Home > Uncategorized > Distribution of add/multiply expression values

Distribution of add/multiply expression values

The implementation of scientific/engineering applications requires evaluating many expressions, and can involve billions of adds and multiplies (divides tend to be much less common).

Input values percolate through an application, as it is executed. What impact does the form of the expressions evaluated have on the shape of the output distribution; in particular: What is the distribution of the result of an expression involving many adds and multiplies?

The number of possible combinations of add/multiply grows rapidly with the number of operands (faster than the rate of growth of the Catalan numbers). For instance, given the four interchangeable variables: w, x, y, z, the following distinct expressions are possible: w+x+y+z, w*x+y+z, w*(x+y)+z, w*(x+y+z), w*x*y+z, w*x*(y+z), w*x*y*z, and w*x+y*z.

Obtaining an analytic solution seems very impractical. Perhaps it’s possible to obtain a good enough idea of the form of the distribution by sampling a subset of calculations, i.e., the output from plugging random values into a large enough sample of possible expressions.

What is needed is a method for generating random expressions containing a given number of operands, along with a random selection of add/multiply binary operators, then to evaluate these expressions with random values assigned to each operand.

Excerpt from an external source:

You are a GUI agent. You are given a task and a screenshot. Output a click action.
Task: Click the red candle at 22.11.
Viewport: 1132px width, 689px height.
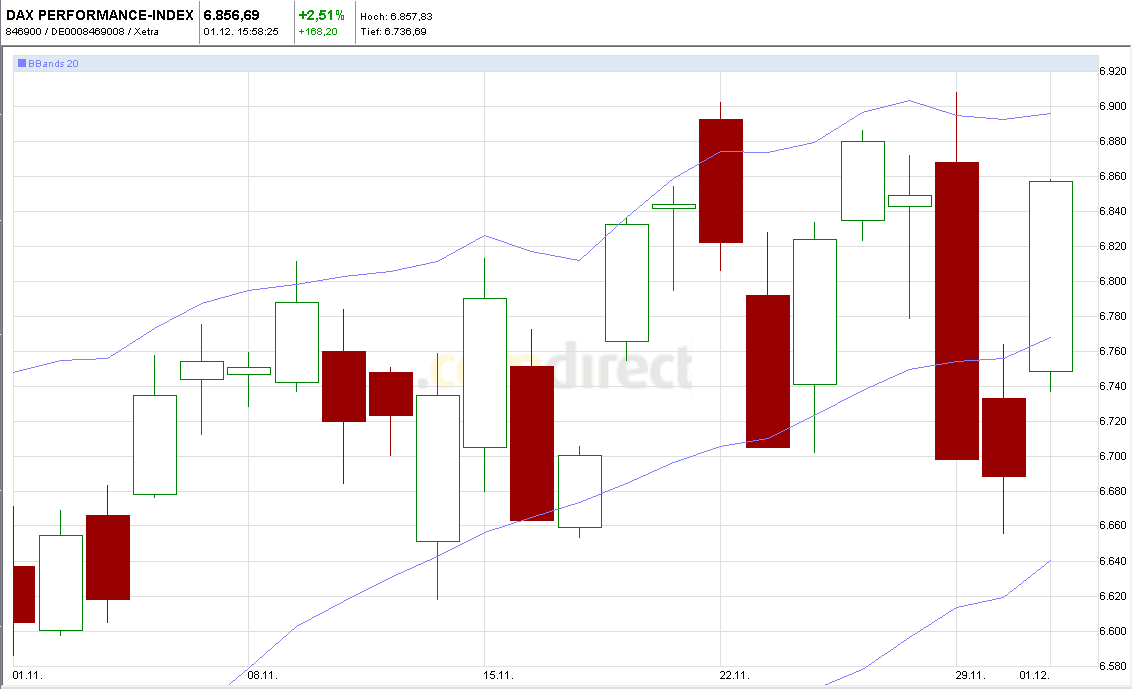721,180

The approach I used was to generate C code, and compile it, along with the support code needed for plugging in operand values (code+data).

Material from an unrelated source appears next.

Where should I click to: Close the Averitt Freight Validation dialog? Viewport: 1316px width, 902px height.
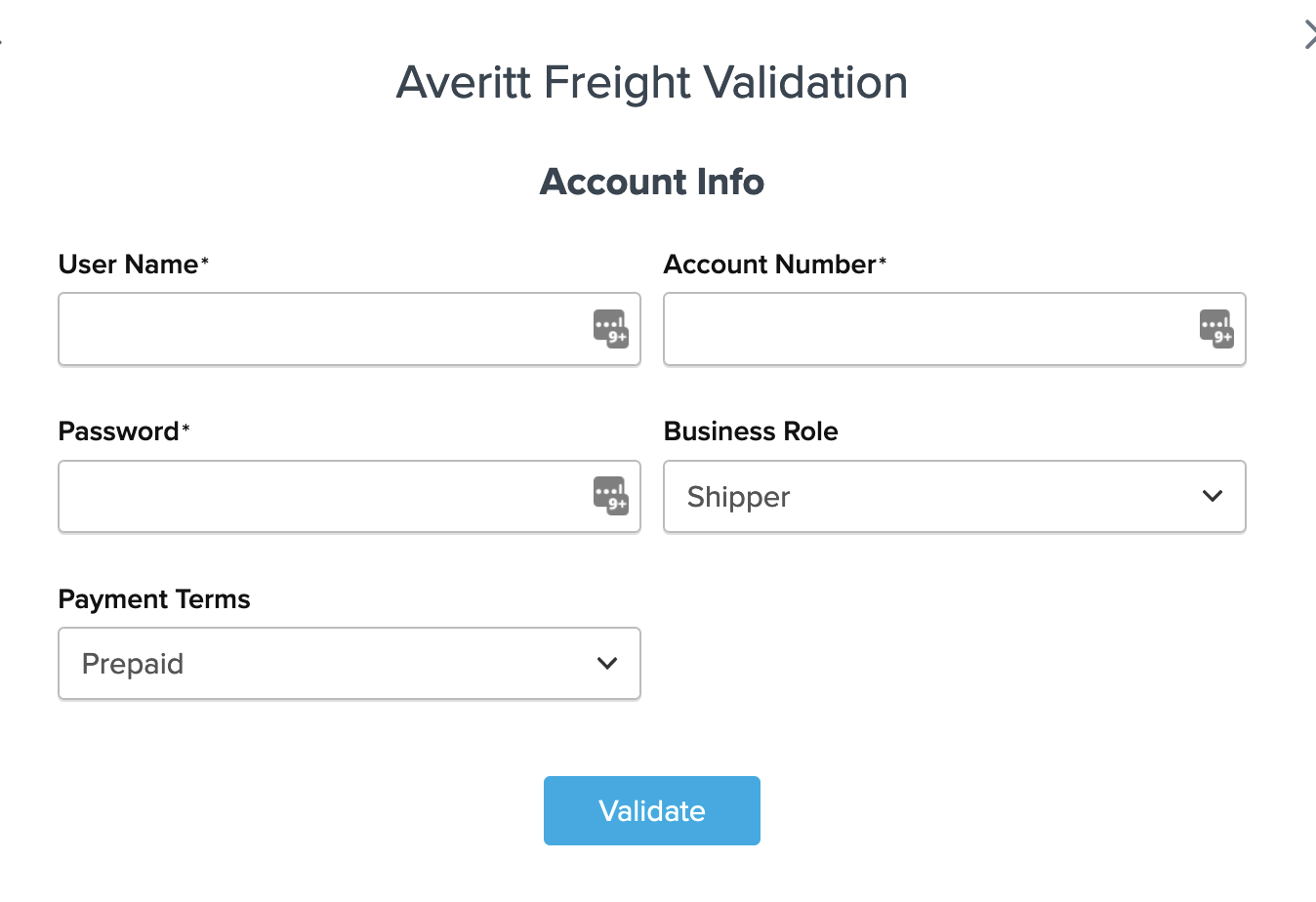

A simple method of generating postfix expressions is to first generate operations for a stack machine, followed by mapping this to infix form to a postfix form.

The following awk generates code of the form (‘executing’ binary operators, o, right to left): o v o v v. The number of variables in an expression, and number of lines to generate, are given on the command line:

# Build right to left
 
function addvar()
{
num_vars++
cur_vars++
expr="v " expr # choose variable later
}
 
 
function addoperator()
{
cur_vars--
expr="o " expr # choose operator later
}
 
 
function genexpr(total_vars)
{
cur_vars=2
num_vars=2
expr="v v" # Need two variables on stack
while (num_vars <= total_vars)
   {
   if (cur_vars == 1) # Must push a variable
      addvar()
   else
      if (rand() > 0.2) # Seems to produce reasonable expressions
         addvar()
      else
         addoperator()
   }
while (cur_vars > 1) # Add operators to use up operands
   addoperator()
print expr
}
 
BEGIN {
# NEXPR and VARS are command line options to awk
        if (NEXPR != "")
           num_expr=NEXPR
        else
           num_expr=10
        for (e=1; e <=num_expr; e++)
           genexpr(VARS)
        }

the following awk code maps each line of previously generated stack machine code to a C expression, wraps them in a function, and defines the appropriate variables.

function eval(tnum)
{
if ($tnum == "o")
   {
   printf("(")
   tnum=eval(tnum+1) #recurse for lhs
   if (rand() <= PLUSMUL) # default 0.5
      printf("+")
   else
      printf("*")
   tnum=eval(tnum) #recurse for rhs
   printf(")")
   }
else
   {
   tnum++
   printf("v[%d]", numvars)
   numvars++ # C is zero based
   }
 
return tnum
}     
 
BEGIN {
        numexpr=0
        print "expr_type R[], v[];"
        print "void eval_expr()"
        print "{"
        }
 
 
        {
        numvars=0 
        printf("R[%d] = ", numexpr)
        numexpr++ # C is zero based
        eval(1)
        printf(";\n")
        next
        }
 
END {
        # print "return(NULL)"
        printf("}\n\n\n")
 
        printf("#define NUMVARS %d\n", numvars)
        printf("#define NUMEXPR %d\n", numexpr)
        printf("expr_type R[NUMEXPR], v[NUMVARS];\n")
        }

The following is an example of a generated expression containing 100 operands (the array v is filled with random values):

R[0] = (((((((((((((((((((((((((((((((((((((((((((((((((
((((((((((((((((((((((((v[0]*v[1])*v[2])+(v[3]*(((v[4]*
v[5])*(v[6]+v[7]))+v[8])))*v[9])+v[10])*v[11])*(v[12]*
v[13]))+v[14])+(v[15]*(v[16]*v[17])))*v[18])+v[19])+v[20])*
v[21])*v[22])+(v[23]*v[24]))+(v[25]*v[26]))*(v[27]+v[28]))*
v[29])*v[30])+(v[31]*v[32]))+v[33])*(v[34]*v[35]))*(((v[36]+
v[37])*v[38])*v[39]))+v[40])*v[41])*v[42])+v[43])+
v[44])*(v[45]*v[46]))*v[47])+v[48])*v[49])+v[50])+(v[51]*
v[52]))+v[53])+(v[54]*v[55]))*v[56])*v[57])+v[58])+(v[59]*
v[60]))*v[61])+(v[62]+v[63]))*v[64])+(v[65]+v[66]))+v[67])*
v[68])*v[69])+v[70])*(v[71]*(v[72]*v[73])))*v[74])+v[75])+
v[76])+v[77])+v[78])+v[79])+v[80])+v[81])+((v[82]*v[83])+
v[84]))*v[85])+v[86])*v[87])+v[88])+v[89])*(v[90]+v[91]))
v[92])*v[93])*v[94])+v[95])*v[96])*v[97])+v[98])+v[99])*v[100]);

The result of each generated expression is collected in an array, i.e., R[0], R[1], R[2], etc.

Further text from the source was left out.